Lena Christoph

“…Our own fate is enacted in Vietnam.” Anti-Imperialist Solidarity in the International War Crimes Tribunal on Vietnam

Between 1955 and 1975, the Second Indochina War was waging in the countries of the former French colony. What was officially declared a war between North Vietnam and South Vietnam, was in fact a complex constellation of issues. These include the struggle for sovereignty, post-colonial power relations, as well as Cold War ideologies. Moreover, the war was embedded in a multifaceted context of anti-imperial internationalism across the so-called “Third World”. Since World War II had accelerated anti-colonial movements and resistance in the (former) colonial world, a new form of global alliance had arisen against Western supremacy, (neo-)colonial dominance and imperialism. While this agency first and foremost amounted to an endeavour of people of the “Global South” and Afro-Americans in the US, a new kind of radical Left also emerged in countries of the “West”. This New Left not only voiced anti-colonial critique but also forged international networks and raised pressure with acts of solidarity. One paradigmatic case of anti-imperialist solidary activism in the West was the International War Crimes Tribunal on Vietnam (IWCTV).

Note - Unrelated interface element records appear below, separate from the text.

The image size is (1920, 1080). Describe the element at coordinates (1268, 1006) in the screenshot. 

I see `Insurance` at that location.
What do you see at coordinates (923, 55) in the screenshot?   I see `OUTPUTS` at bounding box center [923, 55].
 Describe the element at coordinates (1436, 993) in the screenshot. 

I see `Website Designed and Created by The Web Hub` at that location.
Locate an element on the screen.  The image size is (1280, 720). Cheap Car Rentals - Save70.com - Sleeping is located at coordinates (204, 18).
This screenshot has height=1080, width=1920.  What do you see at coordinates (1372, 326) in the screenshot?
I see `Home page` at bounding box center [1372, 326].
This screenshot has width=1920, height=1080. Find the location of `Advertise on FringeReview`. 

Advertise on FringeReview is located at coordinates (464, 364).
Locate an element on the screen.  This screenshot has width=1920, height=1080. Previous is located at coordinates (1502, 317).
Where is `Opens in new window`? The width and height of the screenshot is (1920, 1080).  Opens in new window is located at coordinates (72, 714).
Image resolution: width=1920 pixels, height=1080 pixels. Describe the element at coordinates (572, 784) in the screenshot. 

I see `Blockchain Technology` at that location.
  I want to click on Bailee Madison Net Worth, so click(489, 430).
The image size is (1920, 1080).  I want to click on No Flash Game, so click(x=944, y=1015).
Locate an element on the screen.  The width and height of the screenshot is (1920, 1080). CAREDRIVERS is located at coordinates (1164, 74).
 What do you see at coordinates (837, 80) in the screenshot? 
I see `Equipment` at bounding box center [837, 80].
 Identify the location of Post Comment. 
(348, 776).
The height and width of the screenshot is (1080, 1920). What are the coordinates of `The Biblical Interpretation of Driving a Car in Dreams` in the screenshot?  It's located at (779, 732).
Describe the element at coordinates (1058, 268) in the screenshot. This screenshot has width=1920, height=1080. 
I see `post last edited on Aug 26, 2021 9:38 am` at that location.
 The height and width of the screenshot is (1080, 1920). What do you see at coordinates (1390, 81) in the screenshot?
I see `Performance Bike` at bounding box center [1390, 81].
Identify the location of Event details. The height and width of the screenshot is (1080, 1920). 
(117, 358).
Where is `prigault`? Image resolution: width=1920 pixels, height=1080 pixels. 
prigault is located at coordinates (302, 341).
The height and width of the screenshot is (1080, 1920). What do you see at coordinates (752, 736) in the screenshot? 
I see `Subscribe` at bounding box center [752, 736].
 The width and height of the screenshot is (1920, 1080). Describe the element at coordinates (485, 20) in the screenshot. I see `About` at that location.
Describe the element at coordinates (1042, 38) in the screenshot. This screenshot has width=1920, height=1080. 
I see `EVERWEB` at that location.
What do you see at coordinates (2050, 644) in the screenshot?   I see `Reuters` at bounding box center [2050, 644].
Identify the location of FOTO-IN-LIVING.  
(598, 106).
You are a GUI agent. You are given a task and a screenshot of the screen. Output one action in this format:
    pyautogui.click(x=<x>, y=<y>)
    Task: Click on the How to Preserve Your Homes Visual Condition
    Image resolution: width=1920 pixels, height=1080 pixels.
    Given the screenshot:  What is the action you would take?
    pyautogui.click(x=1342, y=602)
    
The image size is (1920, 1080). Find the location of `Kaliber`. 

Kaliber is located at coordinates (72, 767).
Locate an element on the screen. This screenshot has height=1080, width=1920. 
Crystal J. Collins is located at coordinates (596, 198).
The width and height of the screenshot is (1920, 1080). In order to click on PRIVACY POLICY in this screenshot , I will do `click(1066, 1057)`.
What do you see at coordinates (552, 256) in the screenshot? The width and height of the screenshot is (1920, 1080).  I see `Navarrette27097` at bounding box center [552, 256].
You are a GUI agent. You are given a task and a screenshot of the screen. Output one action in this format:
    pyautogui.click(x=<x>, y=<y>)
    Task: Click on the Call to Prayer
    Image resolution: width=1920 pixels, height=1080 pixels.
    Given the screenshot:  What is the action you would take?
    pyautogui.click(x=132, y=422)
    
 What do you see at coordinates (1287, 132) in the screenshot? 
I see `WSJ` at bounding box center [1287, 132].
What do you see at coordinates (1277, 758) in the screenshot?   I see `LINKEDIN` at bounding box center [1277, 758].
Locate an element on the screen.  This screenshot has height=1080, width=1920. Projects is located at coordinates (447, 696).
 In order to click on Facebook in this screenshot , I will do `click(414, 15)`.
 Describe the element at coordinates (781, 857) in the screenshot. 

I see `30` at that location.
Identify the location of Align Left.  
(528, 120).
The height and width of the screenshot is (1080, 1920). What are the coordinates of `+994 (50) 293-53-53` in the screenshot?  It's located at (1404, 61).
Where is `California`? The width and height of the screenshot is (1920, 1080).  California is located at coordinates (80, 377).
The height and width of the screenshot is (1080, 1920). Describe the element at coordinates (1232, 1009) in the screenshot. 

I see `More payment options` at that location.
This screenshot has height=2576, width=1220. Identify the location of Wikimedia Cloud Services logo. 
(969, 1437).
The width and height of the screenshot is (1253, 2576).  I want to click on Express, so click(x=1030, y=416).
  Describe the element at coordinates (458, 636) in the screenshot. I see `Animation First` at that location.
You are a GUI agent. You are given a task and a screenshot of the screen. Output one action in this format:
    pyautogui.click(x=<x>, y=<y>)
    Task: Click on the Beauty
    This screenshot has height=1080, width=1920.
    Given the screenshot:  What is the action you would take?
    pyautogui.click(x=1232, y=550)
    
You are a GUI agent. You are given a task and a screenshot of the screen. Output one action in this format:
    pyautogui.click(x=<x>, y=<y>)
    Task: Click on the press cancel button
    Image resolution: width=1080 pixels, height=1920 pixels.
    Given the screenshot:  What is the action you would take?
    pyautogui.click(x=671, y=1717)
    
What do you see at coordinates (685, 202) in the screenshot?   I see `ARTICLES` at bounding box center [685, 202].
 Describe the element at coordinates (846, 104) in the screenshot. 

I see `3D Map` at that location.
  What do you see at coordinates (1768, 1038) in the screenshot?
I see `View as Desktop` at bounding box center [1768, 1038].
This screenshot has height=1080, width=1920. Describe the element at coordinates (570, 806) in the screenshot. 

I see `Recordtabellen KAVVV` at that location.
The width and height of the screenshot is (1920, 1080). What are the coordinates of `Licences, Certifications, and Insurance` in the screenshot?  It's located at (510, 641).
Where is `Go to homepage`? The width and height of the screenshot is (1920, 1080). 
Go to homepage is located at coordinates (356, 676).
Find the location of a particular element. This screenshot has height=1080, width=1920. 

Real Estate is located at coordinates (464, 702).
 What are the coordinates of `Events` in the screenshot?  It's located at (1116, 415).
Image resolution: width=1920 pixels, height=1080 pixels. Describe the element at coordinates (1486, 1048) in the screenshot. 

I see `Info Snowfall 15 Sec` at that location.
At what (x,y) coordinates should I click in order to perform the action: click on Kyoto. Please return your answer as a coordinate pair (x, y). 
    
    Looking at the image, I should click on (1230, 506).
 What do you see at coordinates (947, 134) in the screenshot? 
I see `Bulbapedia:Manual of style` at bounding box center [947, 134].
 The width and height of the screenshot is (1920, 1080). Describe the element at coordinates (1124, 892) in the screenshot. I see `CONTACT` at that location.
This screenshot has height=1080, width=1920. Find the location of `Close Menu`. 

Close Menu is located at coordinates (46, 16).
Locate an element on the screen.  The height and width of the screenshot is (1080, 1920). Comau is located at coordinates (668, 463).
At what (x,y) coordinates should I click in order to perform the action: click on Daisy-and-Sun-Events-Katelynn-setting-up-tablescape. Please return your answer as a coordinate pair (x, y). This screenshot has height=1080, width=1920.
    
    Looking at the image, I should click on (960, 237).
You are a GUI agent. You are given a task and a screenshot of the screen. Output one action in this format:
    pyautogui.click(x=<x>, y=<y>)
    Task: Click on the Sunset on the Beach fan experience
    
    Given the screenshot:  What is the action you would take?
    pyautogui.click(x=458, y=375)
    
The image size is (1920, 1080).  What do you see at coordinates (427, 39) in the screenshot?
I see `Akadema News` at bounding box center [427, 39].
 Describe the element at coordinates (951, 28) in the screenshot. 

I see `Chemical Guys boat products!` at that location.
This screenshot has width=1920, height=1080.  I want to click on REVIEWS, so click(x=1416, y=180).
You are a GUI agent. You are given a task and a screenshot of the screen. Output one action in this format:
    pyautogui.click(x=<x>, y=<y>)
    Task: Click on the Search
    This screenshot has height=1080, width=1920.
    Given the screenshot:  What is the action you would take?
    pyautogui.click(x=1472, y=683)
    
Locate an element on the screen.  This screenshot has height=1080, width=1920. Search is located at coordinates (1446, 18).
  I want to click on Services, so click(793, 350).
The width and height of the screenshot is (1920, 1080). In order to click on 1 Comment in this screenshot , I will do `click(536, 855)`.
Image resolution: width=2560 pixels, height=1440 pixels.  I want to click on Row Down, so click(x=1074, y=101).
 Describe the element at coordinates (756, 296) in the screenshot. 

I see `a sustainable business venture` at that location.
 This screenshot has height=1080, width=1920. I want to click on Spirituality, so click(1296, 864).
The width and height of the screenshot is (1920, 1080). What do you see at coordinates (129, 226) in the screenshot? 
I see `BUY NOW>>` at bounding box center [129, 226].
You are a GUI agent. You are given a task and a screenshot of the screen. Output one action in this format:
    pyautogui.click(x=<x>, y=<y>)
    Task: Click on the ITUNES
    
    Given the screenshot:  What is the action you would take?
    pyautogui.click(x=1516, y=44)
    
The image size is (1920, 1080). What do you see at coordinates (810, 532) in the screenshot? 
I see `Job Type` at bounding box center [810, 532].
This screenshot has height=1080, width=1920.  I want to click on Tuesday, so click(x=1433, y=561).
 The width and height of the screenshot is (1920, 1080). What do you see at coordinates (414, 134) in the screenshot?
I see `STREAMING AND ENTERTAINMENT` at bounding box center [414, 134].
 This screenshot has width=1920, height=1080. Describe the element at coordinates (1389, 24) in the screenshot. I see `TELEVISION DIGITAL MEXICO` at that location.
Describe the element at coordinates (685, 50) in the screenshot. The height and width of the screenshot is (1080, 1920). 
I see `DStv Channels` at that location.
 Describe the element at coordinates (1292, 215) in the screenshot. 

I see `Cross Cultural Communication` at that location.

In 1966, the British Philosopher and Mathematician Bertrand Russell initiated the Tribunal to bring charges against the United States government concerning their war efforts in Vietnam. Twenty-four distinguished intellectuals from eighteen different countries agreed to serve as the Tribunal Committee, including journalists, philosophers, lawyers, novelists, as well as activists and politicians. During two sessions, convened in Stockholm, Sweden, and Roskilde, Denmark, in 1967, and chaired by the French philosopher Jean-Paul Sartre and the Yugoslav activist and writer Vladimir Dedijer, the Tribunal brought forward five charges. These comprised the allegations of war of aggression, forbidden weapons, bombardment of civilian targets, inhumane treatment of POWs, and genocide. The Tribunal was arguably the first of its kind and set off a range of non-governmental justice projects which deal with human rights breaches, war crimes, and other atrocities. Despite the eminent podium and the significance of the subject matter, the IWCTV seems to have largely sunk into oblivion – a circumstance that motivates the writing of this thesis. Besides its legal claims and imperatives, which will not be part of the research, the Tribunal represents an interesting example of solidarity activism at the time and the manifestation of an emerging opposition to the Vietnam War. 


The thesis investigates the question in what way the tribunal committed to solidarity within the broader context of a global anti-imperialist solidarity movement. More precisely, it discusses and assesses the way solidarity with the Vietnamese revolutionary forces was approached and articulated within the Tribunal. To do so, the thesis draws on theories of (political) solidarity, most notably by the philosopher Sally J. Scholz. Further, with the help of feminist, anti-racist and postcolonial theories, as well as materialist critique I seek to complement Scholz’ conception and develop an own critical understanding of international solidarity. For that, I assemble various approaches by scholars like Chandra Talpade Mohanty, bell hooks, Peggy McIntosh, and Stuart Hall, among others. With their help, the notion of solidarity will be advanced by aspects such as privilege, global power relations, and Western universalism. Moreover, the Tribunal is being contextualised within global anti-imperialist movements. The Non-Aligned Movement, Third Worldism, the African American struggle against racial oppression, Tricontinentalism, as well as the New Left, provide the historic and discursive frame of reference to my analysis of that specific form of political solidarity. Against this theoretical and historical backdrop, the thesis analyses key texts of the publications as well as archival material of the IWCTV, which I was able to obtain from the Tamiment Library & Robert F. Wagner Labor Archives, New York. They include speeches by members of the Committee, reports, findings of the investigation teams, witness testimonies, and the verdicts. Ultimately, the thesis aims to connect the contemporary conception of political solidarity by Scholz, combined with various other critical inputs, with a historical event in order to carve out what chances and risks solidarity can imply for activist movements. In doing so, I pose the larger question of what internationalist and privilege-sensitive solidarity could look like today.


Lena Christoph is a MA student at the University of Vienna, majoring in global and late modern history. She earned her Bachelor of Arts degree in International Development, including minors in Philosophy and Gender Studies. Primarily engaging with feminist, post-colonial, as well as Marxist theories, her focus has been on social philosophy, decolonization, post-colonial conditions, and post-conflict justice and memory. She is currently researching global, anti-imperialist solidarity movements of the 1960s, writing her master’s thesis on the International War Crimes Tribunal on Vietnam (“Russell Tribunal”). Lena spent a semester at Monash University in Melbourne, Australia.